2. Includes shares acquired under the Motorola Solutions Employee Stock Purchase Plan and through the reinvestment of dividends.
3. These shares are held in an irrevocable trust for the benefit of the reporting person's wife and children. The reporting person's wife is trustee of this trust.
4. These shares are held in a family trust for the benefit of the reporting person's children. The reporting person is trustee of this trust.
5. These shares are held in a non-exempt gift trust for the benefit of the reporting person's child. The reporting person's wife is trustee of this trust.
6. These shares are held in a non-exempt gift trust for the benefit of the reporting person's child. The reporting person's wife is trustee of this trust.
7. Each market stock unit ("MSU") converts into shares of common stock on a 1-for-1 basis but the number of MSUs earned varies from 0% to 200% of the target number of MSUs based on the average of the closing price of the Company's common stock on the date of grant and the thirty calendar days immediately preceding the date of grant (referred to as Share Price on Date of Grant) as compared to the closing share price of the Company's common stock on the vesting date and the thirty calendar days immediately preceding the vesting date (referred to as Share Price on Vesting Date). The target number of MSUs is reported in this Report.

■ WORK REQUEST
Carry on the footnotes about Motorola Solutions share holdings above, picking up after their last sentence.

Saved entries
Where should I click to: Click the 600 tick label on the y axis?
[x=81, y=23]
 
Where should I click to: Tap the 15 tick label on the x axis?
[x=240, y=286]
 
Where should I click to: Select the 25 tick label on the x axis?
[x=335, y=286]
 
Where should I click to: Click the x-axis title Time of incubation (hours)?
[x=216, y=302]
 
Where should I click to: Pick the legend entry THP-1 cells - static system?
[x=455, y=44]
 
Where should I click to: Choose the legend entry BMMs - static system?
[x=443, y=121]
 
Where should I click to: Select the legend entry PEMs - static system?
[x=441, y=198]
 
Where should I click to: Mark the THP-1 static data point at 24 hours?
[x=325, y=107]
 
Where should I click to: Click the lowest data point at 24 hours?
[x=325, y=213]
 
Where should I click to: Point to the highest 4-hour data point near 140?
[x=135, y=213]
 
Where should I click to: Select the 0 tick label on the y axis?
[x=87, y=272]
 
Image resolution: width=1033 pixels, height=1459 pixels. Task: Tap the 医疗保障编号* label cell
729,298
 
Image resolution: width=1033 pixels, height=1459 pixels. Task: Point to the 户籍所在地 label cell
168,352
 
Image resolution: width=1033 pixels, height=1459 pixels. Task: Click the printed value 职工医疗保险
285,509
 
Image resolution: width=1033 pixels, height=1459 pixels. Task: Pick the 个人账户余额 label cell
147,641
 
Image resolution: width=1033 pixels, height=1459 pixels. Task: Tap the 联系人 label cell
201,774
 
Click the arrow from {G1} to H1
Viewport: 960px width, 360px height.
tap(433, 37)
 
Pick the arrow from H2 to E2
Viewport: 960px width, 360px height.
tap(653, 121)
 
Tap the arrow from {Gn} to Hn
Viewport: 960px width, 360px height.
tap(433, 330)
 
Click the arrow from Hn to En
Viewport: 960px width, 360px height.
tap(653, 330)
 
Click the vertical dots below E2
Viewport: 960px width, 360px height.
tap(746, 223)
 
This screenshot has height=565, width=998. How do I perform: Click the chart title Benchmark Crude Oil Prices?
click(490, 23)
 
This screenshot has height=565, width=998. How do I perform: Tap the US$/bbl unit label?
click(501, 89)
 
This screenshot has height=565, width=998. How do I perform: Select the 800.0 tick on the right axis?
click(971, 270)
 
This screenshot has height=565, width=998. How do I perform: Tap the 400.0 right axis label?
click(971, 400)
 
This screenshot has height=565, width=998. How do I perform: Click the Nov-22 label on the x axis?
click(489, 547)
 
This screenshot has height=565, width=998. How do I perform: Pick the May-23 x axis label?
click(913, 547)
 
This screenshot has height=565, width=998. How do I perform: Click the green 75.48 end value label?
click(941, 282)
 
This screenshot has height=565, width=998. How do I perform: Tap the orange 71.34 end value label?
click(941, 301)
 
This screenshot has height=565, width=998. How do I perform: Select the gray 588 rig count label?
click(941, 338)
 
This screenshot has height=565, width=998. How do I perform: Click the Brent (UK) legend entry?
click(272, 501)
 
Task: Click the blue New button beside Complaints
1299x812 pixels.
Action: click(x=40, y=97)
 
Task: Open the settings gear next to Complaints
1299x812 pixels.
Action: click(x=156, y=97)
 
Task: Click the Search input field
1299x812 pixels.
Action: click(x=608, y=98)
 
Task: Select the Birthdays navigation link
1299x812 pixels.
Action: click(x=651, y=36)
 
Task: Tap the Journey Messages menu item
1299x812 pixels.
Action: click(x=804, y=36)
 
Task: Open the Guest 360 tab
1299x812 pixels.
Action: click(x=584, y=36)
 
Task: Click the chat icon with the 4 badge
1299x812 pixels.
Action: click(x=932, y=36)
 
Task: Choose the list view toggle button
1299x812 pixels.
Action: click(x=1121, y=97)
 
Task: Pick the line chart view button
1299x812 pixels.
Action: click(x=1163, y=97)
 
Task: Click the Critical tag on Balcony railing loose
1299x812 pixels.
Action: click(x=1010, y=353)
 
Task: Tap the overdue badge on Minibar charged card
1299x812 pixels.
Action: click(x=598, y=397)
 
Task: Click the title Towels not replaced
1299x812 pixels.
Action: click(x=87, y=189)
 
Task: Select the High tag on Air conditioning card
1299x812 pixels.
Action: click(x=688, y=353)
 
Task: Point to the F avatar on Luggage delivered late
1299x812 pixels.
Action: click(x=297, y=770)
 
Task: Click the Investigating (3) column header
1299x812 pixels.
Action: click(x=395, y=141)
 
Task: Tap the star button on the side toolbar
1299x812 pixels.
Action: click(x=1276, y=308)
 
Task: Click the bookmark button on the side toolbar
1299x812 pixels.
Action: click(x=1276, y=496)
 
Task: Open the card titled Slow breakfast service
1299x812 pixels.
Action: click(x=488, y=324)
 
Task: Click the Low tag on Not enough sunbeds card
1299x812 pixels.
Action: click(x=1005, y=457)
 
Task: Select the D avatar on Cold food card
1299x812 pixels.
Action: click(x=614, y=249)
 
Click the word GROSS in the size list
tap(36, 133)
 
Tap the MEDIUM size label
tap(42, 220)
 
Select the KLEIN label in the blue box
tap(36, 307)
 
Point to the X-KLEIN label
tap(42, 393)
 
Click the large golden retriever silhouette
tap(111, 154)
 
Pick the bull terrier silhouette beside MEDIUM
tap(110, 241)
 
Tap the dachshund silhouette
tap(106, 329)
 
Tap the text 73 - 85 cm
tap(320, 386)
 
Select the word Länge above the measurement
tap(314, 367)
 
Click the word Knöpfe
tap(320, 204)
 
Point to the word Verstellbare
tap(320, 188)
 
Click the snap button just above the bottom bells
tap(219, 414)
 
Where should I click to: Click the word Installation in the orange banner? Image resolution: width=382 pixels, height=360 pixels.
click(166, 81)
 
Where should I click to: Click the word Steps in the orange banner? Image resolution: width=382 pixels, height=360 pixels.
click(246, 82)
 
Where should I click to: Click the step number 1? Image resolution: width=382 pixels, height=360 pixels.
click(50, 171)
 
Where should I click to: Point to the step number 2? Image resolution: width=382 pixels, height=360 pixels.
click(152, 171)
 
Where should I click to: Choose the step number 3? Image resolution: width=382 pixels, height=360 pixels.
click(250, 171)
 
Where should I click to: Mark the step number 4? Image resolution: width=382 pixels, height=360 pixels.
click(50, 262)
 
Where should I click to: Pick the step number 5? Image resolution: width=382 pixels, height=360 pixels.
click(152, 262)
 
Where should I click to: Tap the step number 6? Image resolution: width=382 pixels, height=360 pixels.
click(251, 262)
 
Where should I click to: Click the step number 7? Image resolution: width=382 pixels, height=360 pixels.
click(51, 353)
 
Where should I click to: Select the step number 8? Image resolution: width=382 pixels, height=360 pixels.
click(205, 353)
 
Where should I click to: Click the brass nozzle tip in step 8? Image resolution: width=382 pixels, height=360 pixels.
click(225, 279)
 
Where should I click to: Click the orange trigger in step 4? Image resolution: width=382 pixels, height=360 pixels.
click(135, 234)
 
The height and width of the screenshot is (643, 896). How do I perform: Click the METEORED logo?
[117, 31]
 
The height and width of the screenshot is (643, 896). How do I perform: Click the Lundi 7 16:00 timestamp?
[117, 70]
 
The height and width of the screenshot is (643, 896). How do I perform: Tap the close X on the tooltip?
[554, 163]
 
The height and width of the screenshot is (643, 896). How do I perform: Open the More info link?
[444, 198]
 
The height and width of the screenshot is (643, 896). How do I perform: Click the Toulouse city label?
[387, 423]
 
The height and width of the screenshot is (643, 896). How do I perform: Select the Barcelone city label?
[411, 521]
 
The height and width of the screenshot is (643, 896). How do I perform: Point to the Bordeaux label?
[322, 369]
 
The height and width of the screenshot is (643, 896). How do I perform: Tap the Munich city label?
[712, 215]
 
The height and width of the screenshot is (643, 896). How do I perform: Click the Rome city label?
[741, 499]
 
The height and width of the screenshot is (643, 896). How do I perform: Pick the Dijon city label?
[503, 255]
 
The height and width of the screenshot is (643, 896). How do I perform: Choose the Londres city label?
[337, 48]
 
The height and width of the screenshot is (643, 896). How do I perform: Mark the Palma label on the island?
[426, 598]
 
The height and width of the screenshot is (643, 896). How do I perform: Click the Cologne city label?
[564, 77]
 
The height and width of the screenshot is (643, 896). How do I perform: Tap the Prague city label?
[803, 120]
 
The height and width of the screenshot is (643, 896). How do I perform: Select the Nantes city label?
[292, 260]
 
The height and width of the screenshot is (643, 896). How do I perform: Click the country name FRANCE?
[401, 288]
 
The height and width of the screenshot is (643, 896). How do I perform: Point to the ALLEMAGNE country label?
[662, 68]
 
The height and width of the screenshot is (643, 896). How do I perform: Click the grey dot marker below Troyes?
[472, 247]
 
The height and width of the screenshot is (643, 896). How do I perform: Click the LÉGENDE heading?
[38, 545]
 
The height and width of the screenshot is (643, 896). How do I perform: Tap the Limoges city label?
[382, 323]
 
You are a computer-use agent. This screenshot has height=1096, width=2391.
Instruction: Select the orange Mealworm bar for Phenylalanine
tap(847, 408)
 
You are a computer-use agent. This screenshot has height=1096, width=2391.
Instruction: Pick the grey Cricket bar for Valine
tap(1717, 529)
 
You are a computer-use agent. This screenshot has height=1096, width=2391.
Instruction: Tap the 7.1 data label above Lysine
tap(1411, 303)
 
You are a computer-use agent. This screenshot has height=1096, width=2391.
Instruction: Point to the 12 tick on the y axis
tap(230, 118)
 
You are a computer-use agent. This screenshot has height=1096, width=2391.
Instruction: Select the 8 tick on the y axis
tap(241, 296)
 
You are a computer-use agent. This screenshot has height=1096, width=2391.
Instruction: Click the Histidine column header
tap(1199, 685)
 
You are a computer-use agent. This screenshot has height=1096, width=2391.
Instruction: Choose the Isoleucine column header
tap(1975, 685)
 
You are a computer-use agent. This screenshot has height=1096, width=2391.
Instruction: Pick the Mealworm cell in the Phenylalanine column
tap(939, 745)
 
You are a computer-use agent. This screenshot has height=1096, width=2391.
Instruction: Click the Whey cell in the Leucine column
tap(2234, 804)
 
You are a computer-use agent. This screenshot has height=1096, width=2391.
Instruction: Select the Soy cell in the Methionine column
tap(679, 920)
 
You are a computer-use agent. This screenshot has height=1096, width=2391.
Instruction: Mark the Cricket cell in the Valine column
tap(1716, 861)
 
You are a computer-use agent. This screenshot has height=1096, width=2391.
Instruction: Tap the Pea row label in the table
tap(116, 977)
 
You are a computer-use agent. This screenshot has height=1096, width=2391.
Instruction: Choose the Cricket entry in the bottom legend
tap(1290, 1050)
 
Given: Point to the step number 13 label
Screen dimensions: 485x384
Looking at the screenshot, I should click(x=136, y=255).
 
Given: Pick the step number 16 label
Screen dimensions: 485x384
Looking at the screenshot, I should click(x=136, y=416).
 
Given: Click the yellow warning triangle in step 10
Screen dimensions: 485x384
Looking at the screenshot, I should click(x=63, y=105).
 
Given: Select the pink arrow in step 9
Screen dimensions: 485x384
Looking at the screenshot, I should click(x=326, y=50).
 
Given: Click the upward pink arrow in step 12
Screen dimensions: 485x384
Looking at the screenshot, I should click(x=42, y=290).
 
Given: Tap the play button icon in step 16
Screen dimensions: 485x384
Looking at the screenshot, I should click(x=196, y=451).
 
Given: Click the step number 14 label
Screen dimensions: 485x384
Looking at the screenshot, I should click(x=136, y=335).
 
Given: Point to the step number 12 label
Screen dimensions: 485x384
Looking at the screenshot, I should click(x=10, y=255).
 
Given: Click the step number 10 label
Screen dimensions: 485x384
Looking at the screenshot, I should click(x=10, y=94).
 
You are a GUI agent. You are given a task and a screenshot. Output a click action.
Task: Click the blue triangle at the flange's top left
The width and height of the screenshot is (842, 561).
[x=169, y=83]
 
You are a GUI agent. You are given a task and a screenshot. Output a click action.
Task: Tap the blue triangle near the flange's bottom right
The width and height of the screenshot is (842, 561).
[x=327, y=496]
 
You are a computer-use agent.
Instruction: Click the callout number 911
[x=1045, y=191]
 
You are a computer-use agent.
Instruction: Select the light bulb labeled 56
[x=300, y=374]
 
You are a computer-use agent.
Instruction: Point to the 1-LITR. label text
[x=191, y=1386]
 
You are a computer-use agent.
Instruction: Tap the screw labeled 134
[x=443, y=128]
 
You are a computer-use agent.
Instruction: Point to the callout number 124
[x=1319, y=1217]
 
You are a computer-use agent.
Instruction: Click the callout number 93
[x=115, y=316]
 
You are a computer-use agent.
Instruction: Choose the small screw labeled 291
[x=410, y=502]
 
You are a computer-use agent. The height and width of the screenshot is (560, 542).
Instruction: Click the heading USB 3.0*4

■ REPLY TO THE TASK
8. One third of the MSU award will vest on each of the first, second and third anniversaries of the date of grant and will be converted into shares of common stock based on a payout factor, provided that the MSUs will only vest if the Share Price on the Vesting Date equals at least 60% of the Share Price on the Date of Grant.
Kristin L. Kruska, on behalf of Gregory Q. Brown, Chairman and Chief Executive Officer (Power of Attorney on File) 03/16/2021
** Signature of Reporting Person Date
Reminder: Report on a separate line for each class of securities beneficially owned directly or indirectly.
* If the form is filed by more than one reporting person, see Instruction 4 (b)(v).
** Intentional misstatements or omissions of facts constitute Federal Criminal Violations See 18 U.S.C. 1001 and 15 U.S.C. 78ff(a).